Overall, this project was useful and something I would repeat, but with significant changes. For starters, the assignment handout was not my own, but rather that of my associate teacher and our goals/understanding of this project were different but not clear in the differences. By that I mean, my AT knew her goal with the project, but my understanding was that the report would be more objective that her intentions. When going through the requirements of the assignment, I would not include students discussing whether or not this novel would make a good movie or information on the author. I personally found those portions (and a couple other parts) disconnected from the meat of the report. While the body of the report ends up academic and objective, the introduction and conclusion are more personal opinion focused and invited students to do things like use personal pronouns.
Furthermore, I would take a lot longer with this project. The descriptive writing project received a lot of time and energy (approximately two months for the writing) whereas the first experience of non-fiction writing received around 3 weeks. Many students felt overwhelmed with the work and I certainly sympathized – I couldn’t publicly contradict the timeline, but I would take longer with this piece next time. Maybe do a paragraph a week with sufficient time for editing. At the end of the project, I had students hand in their work as their ‘good’ copy, but I took them home, reviewed them all and handed them back for resubmission as I felt I wasn’t able to dedicate the necessary time in class (so that handed-back work was filled with feedback for students to hopefully use).

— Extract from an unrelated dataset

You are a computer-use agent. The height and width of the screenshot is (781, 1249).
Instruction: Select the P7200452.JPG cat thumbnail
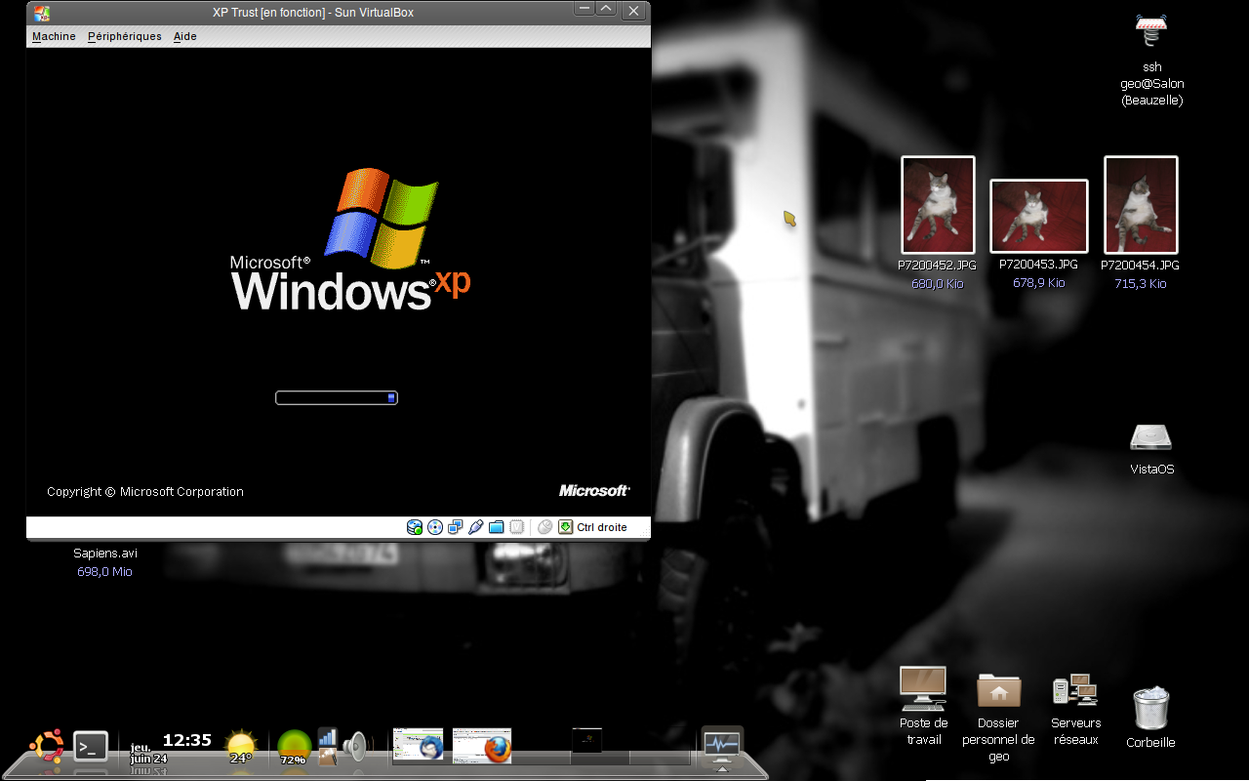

This project demonstrated for me so limitations to team-teaching or some moments where I should’ve been more assertive in how I wanted to operate in a classroom. However, these are problems with being a student-teacher/associate-teacher, you don’t necessarily want to leave assignments hanging after one is gone so they get rushed. Going forward, though, I have a better understanding of my desired speed (and I don’t mind going a little slower to better develop skills).